**Task list:**
1: According to the article on extra-curricular activities, what do the beginning stages of learning an instrument sound like?
2: Carry on the article on extra-curricular activities from the point at which it stops.

**Selected extract:**
* START *

Extra-curricular activities: pros and cons

Most parents want their child to engage in some form of extra-curricular activity after school or on the weekends. The most obvious of these is your child either take up an instrument and become Mozart, or they could join a sports team and become Sonia O’Sullivan. Some parents encourage both, hoping that the music will teach them patience and diligence (and help with maths), while the sport will help with fitness, health and social skills.

But if you needed to choose, which one would be better for your child to take part in? And does one have more perks over the other?

Musical instruments
  • Improved academic skills
    Music lessons during childhood are said to increase academic ability and diligence. Learning to read and memorise sheet music helps with mathematical ability and academic prowess in school.
  • Development of some physical skills
    Fingers and hands are the obvious ones here with instruments like the piano resulting in hands and fingers becoming longer and more agile. The violin and other string instruments result in strength and flexibility. Other effects include lung capacity and overall strength from singing and wind instruments, and carrying larger instruments like cello, double bass or harp.
  • Refined discipline and patience
    Learning to play an instrument takes time and practice. Lot’s of practice. Though the beginning stages can sound a lot like two cats fighting, once some skill is mastered there is no sweeter sound than an instrument singing.
  • Boosts self esteem
    Attaining any skill is enough to boost confidence. But a musical instrument will enable the learner to have the ability and confidence to show this to their family and peers, and maybe take it further in their lives.

* END *

**Data shown:**
* START *

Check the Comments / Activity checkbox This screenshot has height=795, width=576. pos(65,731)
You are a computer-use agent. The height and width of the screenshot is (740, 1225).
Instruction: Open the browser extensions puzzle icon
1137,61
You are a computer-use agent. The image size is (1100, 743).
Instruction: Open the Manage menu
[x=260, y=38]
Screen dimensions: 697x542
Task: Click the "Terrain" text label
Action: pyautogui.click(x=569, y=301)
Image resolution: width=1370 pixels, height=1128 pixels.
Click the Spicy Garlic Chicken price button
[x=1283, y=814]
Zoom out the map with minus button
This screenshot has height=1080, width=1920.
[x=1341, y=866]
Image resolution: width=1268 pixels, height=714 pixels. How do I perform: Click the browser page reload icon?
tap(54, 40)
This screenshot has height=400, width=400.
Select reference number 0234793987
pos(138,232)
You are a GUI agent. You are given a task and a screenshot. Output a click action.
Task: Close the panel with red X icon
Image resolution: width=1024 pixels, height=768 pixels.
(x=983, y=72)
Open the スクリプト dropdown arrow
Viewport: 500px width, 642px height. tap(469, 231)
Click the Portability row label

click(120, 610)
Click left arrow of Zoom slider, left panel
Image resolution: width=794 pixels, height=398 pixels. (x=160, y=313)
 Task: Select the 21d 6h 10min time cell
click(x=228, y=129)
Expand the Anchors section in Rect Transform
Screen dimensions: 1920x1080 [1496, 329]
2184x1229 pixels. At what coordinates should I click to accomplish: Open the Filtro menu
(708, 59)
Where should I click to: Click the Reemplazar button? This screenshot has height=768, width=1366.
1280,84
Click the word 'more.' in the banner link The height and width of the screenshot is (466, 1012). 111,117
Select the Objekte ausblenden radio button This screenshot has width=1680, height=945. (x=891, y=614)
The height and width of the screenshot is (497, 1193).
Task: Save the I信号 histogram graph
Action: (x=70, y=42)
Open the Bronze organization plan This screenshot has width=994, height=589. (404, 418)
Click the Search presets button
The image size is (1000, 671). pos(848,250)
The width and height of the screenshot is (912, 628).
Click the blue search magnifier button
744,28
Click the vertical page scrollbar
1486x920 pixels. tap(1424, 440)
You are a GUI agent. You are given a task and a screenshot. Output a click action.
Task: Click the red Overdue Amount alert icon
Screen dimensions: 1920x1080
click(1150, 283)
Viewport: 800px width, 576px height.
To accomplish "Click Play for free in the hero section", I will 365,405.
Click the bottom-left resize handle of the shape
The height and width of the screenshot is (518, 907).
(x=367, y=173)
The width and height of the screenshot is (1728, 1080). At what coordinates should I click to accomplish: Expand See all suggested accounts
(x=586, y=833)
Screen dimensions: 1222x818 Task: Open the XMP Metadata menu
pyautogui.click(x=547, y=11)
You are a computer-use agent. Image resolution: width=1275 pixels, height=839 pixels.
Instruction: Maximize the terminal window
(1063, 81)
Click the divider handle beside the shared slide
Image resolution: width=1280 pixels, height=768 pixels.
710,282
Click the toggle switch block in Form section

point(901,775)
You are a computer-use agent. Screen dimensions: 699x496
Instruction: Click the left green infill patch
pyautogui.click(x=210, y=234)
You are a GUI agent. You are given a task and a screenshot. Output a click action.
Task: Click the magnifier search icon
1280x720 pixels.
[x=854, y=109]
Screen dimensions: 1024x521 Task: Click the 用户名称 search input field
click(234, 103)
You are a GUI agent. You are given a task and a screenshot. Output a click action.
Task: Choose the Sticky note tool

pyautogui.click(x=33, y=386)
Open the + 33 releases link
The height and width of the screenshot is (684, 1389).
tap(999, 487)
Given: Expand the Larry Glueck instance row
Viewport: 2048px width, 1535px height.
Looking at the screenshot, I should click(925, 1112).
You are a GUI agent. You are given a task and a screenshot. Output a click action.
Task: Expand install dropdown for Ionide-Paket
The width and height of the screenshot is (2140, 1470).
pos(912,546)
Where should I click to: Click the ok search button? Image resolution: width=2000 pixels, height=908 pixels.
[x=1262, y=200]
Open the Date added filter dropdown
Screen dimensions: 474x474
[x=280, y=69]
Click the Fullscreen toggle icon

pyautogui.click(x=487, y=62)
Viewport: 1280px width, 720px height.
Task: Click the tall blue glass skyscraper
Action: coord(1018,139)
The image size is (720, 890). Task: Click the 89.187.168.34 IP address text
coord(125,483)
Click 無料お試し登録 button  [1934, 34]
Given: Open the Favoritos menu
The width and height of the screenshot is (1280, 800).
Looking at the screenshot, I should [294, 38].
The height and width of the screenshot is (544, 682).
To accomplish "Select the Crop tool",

* END *

**Results:**
1: They can sound a lot like two cats fighting.

2:
  • Introduces children to other cultures
    Children aren’t exposed to a lot of classical music. Unless you’re listening to Lyric FM and attending the Concert Hall pretty regularly, your children might not have any access to different types of music other than One Direction and Justin Bieber. Learning an instrument opens up the wide world of classical music (and the White Stripes if learning the guitar).
  • Over scheduling
    With school and homework becoming more and more demanding, it can be difficult to find spare time in the day for your child to take a lesson and practice a musical instrument. This can be especially true if children have to commute to school, or if their parents work and the children have to stay in an after school club until the evening.
  • Pressure
    If a child doesn’t show a genuine love and interest in an instrument, it can be added pressure and stress in their life. They may be continuing to study the instrument to please their parents who ‘always regretted not learning to play the piano’ or ‘wished they’d never quit the guitar’.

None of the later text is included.